For a comprehensive comparison of all online Mermaid tools, read our Mermaid diagram online roundup. For Mac-specific Markdown viewing, see the complete Markdown viewer Mac guide.
Conclusion
The Mermaid Live Editor is the fastest way to create, preview, export, and share Mermaid diagrams. Open mermaid.live, write your syntax, and see results instantly. Export as SVG or PNG. Share via URL. For local Markdown files containing Mermaid diagrams, use MacMD Viewer to render everything offline on Mac without uploading anything to a remote server.
Frequently Asked Questions
Is the Mermaid Live Editor free?
Yes, completely free and open source. No account needed. Open mermaid.live in any browser and start creating diagrams immediately. There is no paid tier, no feature gating, and no usage limits.
Can I save diagrams in the Mermaid Live Editor?
Not directly to disk. Export as SVG or PNG using the toolbar buttons, or bookmark the shareable URL which encodes your entire diagram in the query string. The URL approach means you can revisit your exact diagram anytime without storing files locally.
Does the Mermaid Live Editor work offline?
No. It is a web application that requires an internet connection. For offline Mermaid rendering, use MacMD Viewer ($9.99, native Mac), VS Code with the Markdown Mermaid extension (free, cross-platform), or Typora ($14.99, cross-platform).
Can I use the Mermaid Live Editor on mobile?

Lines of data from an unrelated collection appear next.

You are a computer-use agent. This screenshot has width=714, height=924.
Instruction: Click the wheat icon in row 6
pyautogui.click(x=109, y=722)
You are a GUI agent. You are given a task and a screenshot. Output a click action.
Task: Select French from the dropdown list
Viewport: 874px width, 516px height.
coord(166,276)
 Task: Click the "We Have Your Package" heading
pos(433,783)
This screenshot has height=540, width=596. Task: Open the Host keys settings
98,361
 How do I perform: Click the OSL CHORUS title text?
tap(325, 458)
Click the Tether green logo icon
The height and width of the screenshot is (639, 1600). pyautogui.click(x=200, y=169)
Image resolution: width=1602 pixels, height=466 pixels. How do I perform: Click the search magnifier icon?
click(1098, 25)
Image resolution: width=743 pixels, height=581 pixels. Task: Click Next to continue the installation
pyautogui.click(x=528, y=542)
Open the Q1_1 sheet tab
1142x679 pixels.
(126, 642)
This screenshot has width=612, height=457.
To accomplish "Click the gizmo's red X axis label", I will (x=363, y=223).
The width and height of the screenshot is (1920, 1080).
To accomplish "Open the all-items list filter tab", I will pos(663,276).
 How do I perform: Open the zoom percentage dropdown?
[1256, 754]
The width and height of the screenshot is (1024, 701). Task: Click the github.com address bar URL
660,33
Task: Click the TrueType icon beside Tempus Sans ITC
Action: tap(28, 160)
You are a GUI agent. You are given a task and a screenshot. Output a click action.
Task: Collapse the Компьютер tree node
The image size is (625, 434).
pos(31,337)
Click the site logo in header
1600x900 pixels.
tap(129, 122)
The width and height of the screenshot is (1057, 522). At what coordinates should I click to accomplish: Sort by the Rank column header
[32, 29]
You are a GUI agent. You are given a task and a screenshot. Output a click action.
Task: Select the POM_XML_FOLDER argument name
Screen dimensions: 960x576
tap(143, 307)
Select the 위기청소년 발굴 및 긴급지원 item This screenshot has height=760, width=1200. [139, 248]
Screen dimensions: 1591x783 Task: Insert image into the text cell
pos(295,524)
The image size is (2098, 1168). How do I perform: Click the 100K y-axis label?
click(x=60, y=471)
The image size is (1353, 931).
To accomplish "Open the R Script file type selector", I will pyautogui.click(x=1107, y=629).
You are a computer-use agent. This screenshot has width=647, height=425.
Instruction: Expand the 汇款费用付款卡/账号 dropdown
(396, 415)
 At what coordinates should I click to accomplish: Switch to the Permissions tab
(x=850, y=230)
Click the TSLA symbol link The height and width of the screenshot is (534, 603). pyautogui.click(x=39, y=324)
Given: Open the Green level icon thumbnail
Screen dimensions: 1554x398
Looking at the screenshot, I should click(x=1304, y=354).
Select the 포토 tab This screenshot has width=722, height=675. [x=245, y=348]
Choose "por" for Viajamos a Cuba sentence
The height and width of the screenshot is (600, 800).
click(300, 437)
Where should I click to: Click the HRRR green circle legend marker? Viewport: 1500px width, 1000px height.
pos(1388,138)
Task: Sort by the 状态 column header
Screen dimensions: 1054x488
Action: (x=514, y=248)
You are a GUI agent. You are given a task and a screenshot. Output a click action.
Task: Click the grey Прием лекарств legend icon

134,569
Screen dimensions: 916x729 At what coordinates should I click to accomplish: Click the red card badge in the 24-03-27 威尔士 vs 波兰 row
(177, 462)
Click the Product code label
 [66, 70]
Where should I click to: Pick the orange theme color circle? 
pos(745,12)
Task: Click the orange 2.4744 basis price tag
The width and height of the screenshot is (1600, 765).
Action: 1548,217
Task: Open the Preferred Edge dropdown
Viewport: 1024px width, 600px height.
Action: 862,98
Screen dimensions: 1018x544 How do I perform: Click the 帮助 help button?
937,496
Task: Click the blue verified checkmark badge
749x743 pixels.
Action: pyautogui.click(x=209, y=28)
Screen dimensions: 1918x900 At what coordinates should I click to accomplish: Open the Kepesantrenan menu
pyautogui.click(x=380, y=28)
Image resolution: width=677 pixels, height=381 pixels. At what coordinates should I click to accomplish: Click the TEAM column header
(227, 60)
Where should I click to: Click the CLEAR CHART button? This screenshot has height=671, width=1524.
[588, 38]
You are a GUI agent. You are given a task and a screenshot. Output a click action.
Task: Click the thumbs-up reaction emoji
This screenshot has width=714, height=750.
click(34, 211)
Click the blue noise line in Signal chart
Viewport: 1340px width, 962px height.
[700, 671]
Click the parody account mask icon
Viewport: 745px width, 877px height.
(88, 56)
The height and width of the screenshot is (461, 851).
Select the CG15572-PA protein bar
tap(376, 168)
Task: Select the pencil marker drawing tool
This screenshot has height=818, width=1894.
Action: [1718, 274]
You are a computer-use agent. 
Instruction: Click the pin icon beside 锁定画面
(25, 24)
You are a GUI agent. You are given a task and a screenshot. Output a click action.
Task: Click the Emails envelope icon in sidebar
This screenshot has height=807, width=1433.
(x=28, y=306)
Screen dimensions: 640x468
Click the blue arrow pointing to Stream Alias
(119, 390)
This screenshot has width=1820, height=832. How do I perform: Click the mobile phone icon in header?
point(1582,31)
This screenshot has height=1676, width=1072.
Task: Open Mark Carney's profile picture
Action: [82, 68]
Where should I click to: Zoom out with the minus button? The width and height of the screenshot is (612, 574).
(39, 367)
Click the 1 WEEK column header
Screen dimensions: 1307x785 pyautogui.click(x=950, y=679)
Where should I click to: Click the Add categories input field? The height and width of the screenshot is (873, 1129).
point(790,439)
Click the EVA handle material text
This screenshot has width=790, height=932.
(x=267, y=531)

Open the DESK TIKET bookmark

Yes, but the split-pane interface works best on desktop or tablet screens. The editor is responsive but syntax entry on a phone keyboard is cumbersome for anything beyond quick edits or minor corrections.
What diagram types does the Mermaid Live Editor support?
All Mermaid diagram types: flowchart, sequence, class, state, ER, Gantt, pie, mindmap, timeline, git graph, and more. It always runs the latest Mermaid.js version so new diagram types are available immediately after each release.